Welcome to You Ask Andy

Bud Barnes, age 14, of Milford, Utah, for his question:

What does an amoeba eat?

A single celled protozoan is infinitesimally small and naturally dines on an infinitesimally small scale. The minuscule amoeba is one of these microscopic members of the animal kingdom. Yet the small creature is a hunter, and many of the items on his diet are caught and eaten alive.

The largest of these teeming protozoa are just big enough to be seen as vague specks of matter. Average amoebas measure 100 to an inch, and many are much smaller. Each amoeba is a single cell of living protoplasm without head or limbs. Regardless of these handicaps, the capable creature makes his own living and copes with his surroundings. What's more, the microscopic amoeba is just about immortal.

His diet includes a wide variety of scraps and living things even smaller than himself. His methods of capturing and digesting his food are even more fascinating than some of the items on his diet. The amoeba is by nature a hunter who preys upon microscopic animals and plants that share his watery world. A drop of pond water teems with assorted living things, and life on this miniature scale is often a matter of eat or be eaten.

There are many protozoa much smaller than the prowling amoeba. He may capture and devour a ciliate who has just stuffed himself with a meal of paramecium. The ciliate is a mere snack sized morsel to the amoeba, and the paramecium may be no more than a normal meal to the ciliate.
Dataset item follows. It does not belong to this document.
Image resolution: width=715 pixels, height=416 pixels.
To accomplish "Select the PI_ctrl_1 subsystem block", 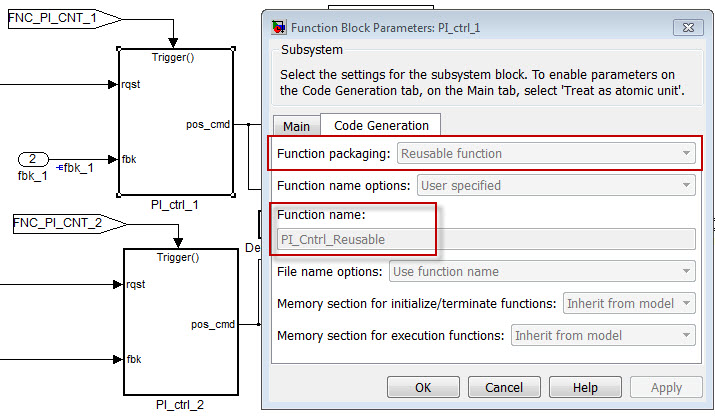I will [176, 120].
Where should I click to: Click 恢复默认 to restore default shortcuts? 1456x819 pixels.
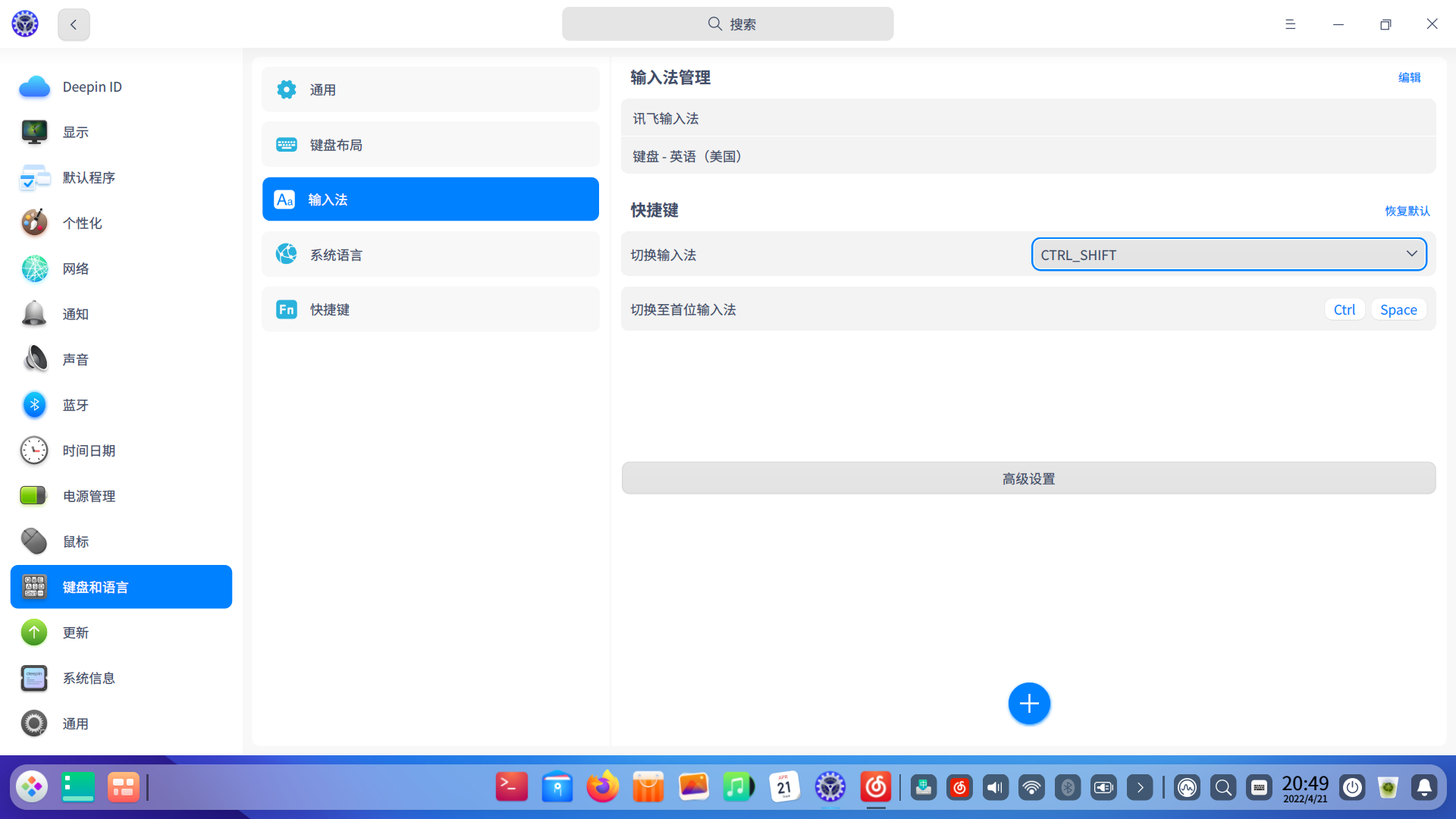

Other live items on the amoeba's diet include single-cell swimmers called flagellates and a wide variety of other water dwelling protozoa.

The amoeba also devours single celled members of the plant kingdom. His salads include tiny diatoms and assorted bacteria. He may also eat microscopic fragments of decaying plant and animal material that are always sifting and drifting through his watery world. A few amoebas live parasitic lives within the living cells of larger animals. One of these parasites causes a disease called amoebic dysentery in man. Most amoebas, however, live capable and independent lives in fresh or salt water or in the soil.

The word for the amoeba's body is shapeless, and his shapeless form changes from minute to minute. He extends probing fingers called pseudopods and flows along like a spreading blot of colorless ink. Each morsel of food is enfolded by two pseudopods and engulfed by the little hunter's body of soft cytoplasm. There, it is digested in a temporary stomach called a food vacuole, and the indigEStib1E crusts are left behind as the prowling amoeba flows on in search of his next morsel.

A well fed amoeba hands on life to a new generation by dividing himself. The single cell separates into a pair of identical twins, and the two amoebas carry on with renewed life. No parents or grandparents are left behind to grow old and die, and barring accidents the life of the amoeba can last indefinitely.